Germany mourns Love Parade victims
Thousands of mourners paid their respects in Duisburg yesterday to the 21 victims of the Love Parade disaster, forgetting their anger for a while to remember the dead. "The Love Parade became a dance with death," Nikolaus Schneider, head of Germany's...
Thousands of mourners paid their respects in Duisburg yesterday to the 21 victims of the Love Parade disaster, forgetting their anger for a while to remember the dead.
"The Love Parade became a dance with death," Nikolaus Schneider, head of Germany's Protestant Church, told a memorial service attended by several hundred people including Chancellor Angela Merkel.
"In the midst of a celebration of the joy of life, death showed his terrible face to us all."
The packed service was beamed onto large screens in and around Duisburg's football stadium and into other churches in the western German city, and was shown live on television.
"I was there, working as a helper and saw it all happen.
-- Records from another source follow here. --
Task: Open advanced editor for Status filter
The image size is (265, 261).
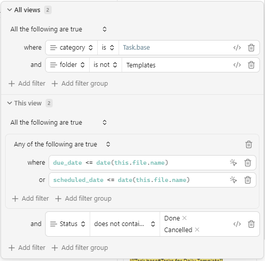Action: [x=237, y=224]
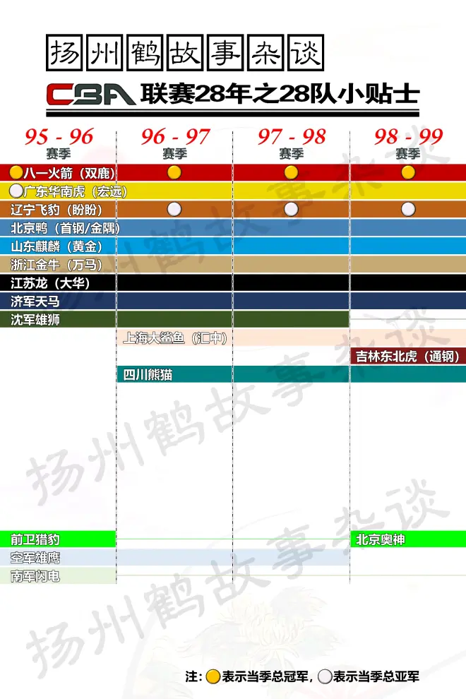This screenshot has width=466, height=699.
Task: Click gold circle in the bottom legend
Action: coord(213,676)
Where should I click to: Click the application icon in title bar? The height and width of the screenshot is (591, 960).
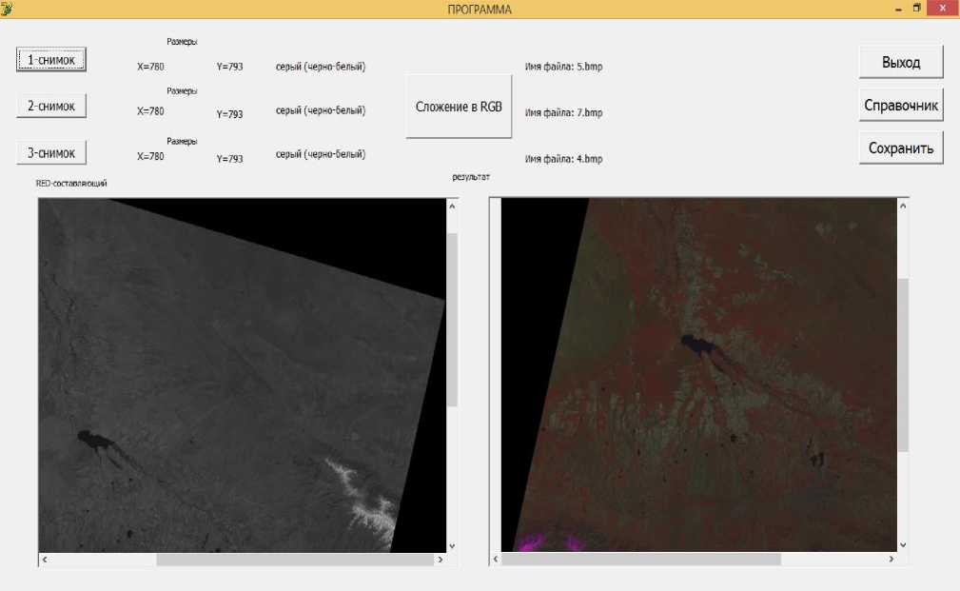coord(8,9)
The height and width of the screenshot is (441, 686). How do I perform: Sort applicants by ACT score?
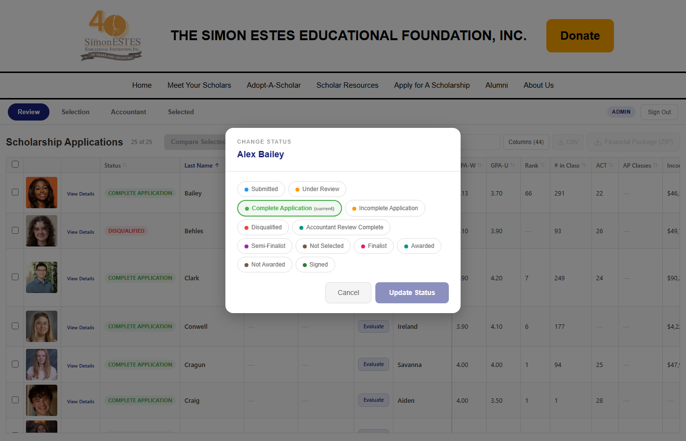pos(604,165)
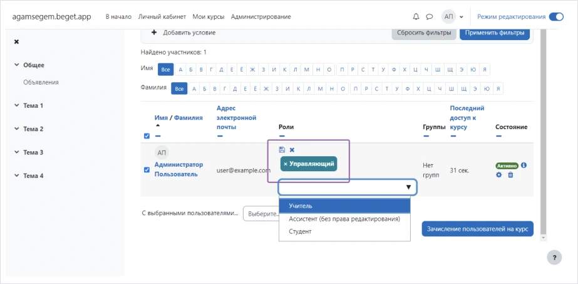The height and width of the screenshot is (284, 578).
Task: Open the role selection combo box arrow
Action: (409, 187)
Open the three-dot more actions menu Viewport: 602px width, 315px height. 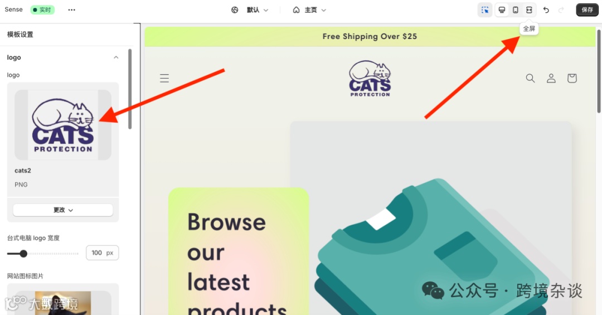coord(72,10)
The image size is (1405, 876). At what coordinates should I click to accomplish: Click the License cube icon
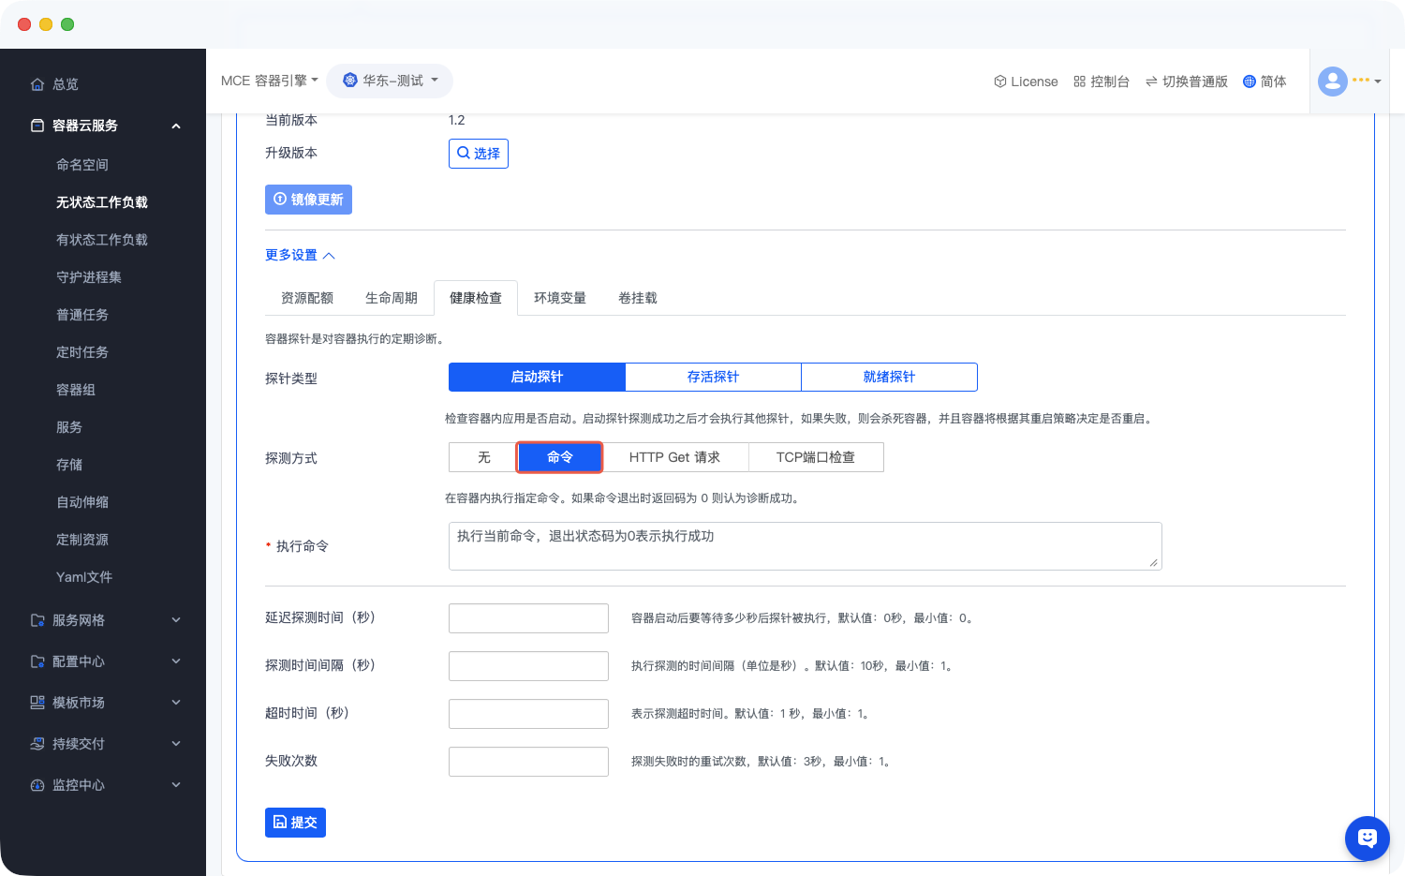[999, 82]
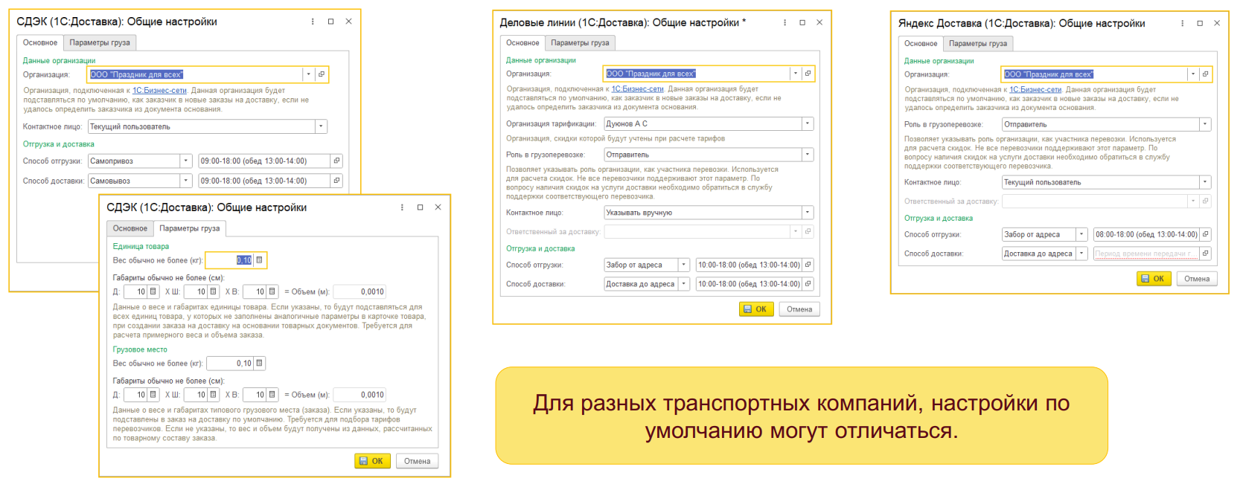1240x487 pixels.
Task: Switch to Параметры груза tab in Деловые линии
Action: click(x=580, y=43)
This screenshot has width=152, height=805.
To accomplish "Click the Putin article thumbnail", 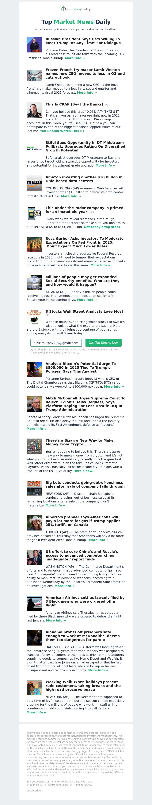I will (34, 45).
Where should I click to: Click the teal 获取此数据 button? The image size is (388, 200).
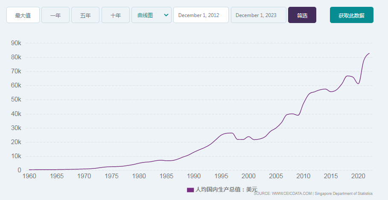pyautogui.click(x=351, y=15)
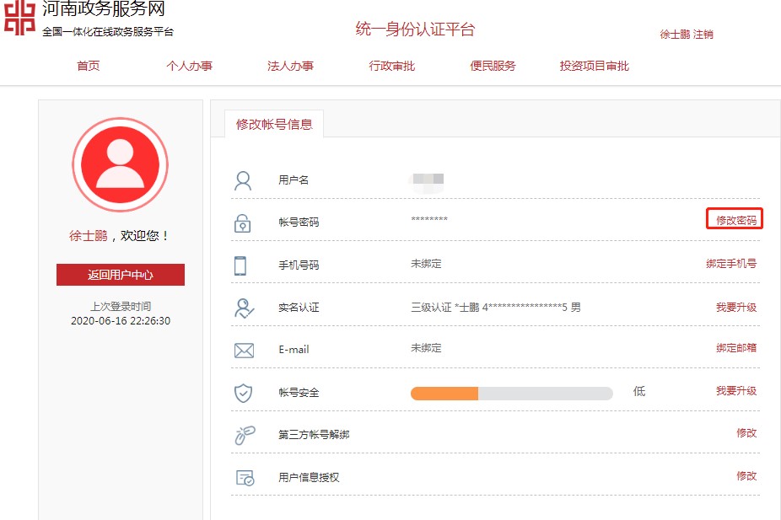Click the Henan government service logo

click(x=19, y=20)
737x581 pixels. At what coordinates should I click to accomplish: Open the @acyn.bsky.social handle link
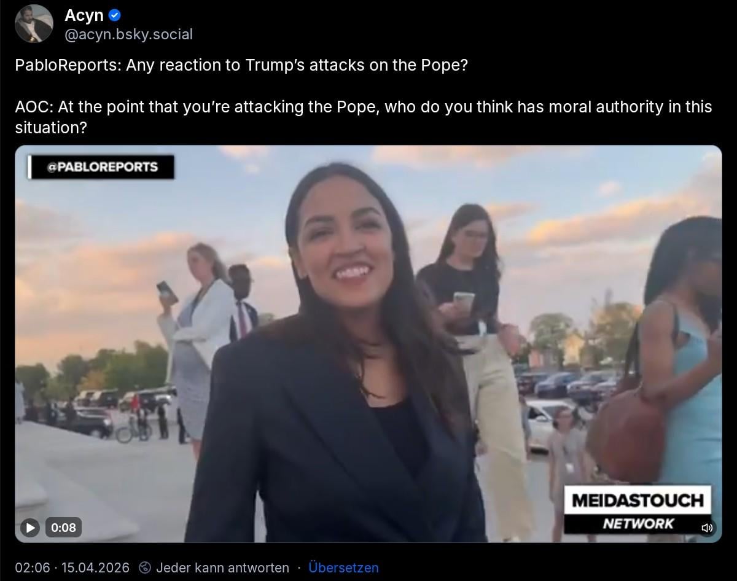pyautogui.click(x=129, y=34)
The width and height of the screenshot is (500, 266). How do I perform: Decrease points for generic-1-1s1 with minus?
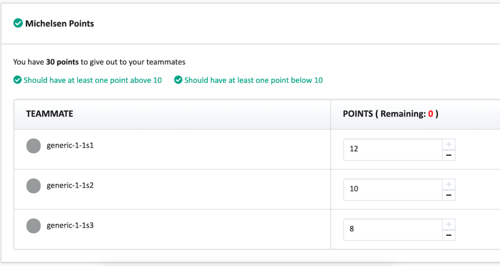click(x=449, y=155)
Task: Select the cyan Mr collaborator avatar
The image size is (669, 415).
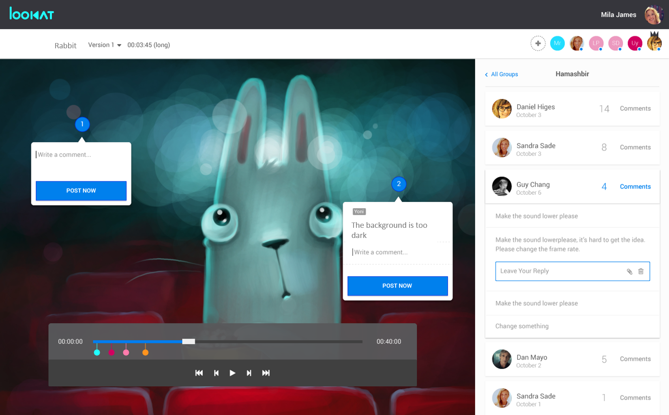Action: (x=557, y=43)
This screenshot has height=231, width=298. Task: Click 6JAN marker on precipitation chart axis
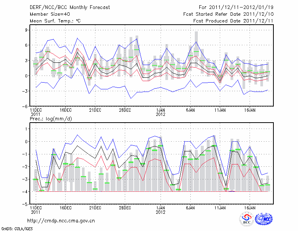click(x=190, y=207)
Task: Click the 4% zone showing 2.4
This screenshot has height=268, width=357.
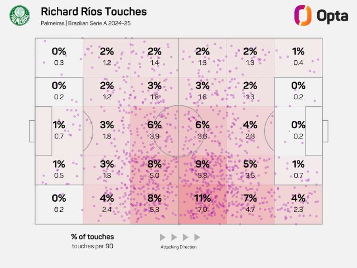Action: tap(107, 204)
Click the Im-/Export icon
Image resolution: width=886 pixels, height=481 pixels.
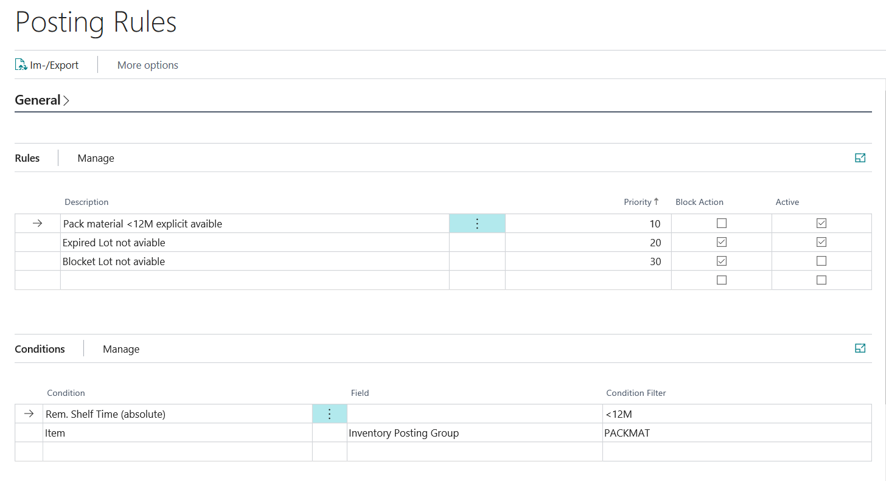click(x=21, y=65)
A friend of mine was hurt," Markus Spanke, aged around 20, told AFP in the stadium. "I will never forget it."
Another young man, Peter, wearing a '2010 Death Parade' T-shirt, said he was there for "a bit of absolution".
"We carried on dancing, we didn't know what was happening," the 33-year-old said, his eyes red from crying.
A large black cross was set up on the pitch with 21 candles, one for each of those killed on July 24. Many of those present wore black and were fighting back tears.
Before the service church bells rang out mournfully across the industrial city of half a million people, where flags were at half-mast, as they were across the whole of a shocked Germany.
"We were at the Love Parade, we saw everything from the bridge. We can't shake those images of panic from our heads," said Phil Napeirala, 21, from nearby Essen.
"This is bad for the image of Duisburg and for the whole of Germany."
Later yesterday, around 5,000 people took part in a solemn march from Duisburg train station towards the narrow tunnel that served as the only entrance - and the only exit - to the festival grounds, police said.
It was inside the packed tunnel - the entrance to which is now a mass of candles, flowers and photos - that the victims died as revellers desperately tried to escape.
The dead included seven foreigners, from Australia, Italy, the Netherlands, China, Bosnia and Spain who had come for one of Europe's top techno events. More than 500 people were hurt, 25 of whom are reportedly still in hospital.
"It's going to take a long time before Duisburg can get back to normal," Reiner, one of the mourners at the football stadium, told AFP.
One man absent from public view however was Adolf Sauerland, the mayor, who has become a hate figure for his refusal to resign amid accusations that he ignored warnings the event was a disaster waiting to happen.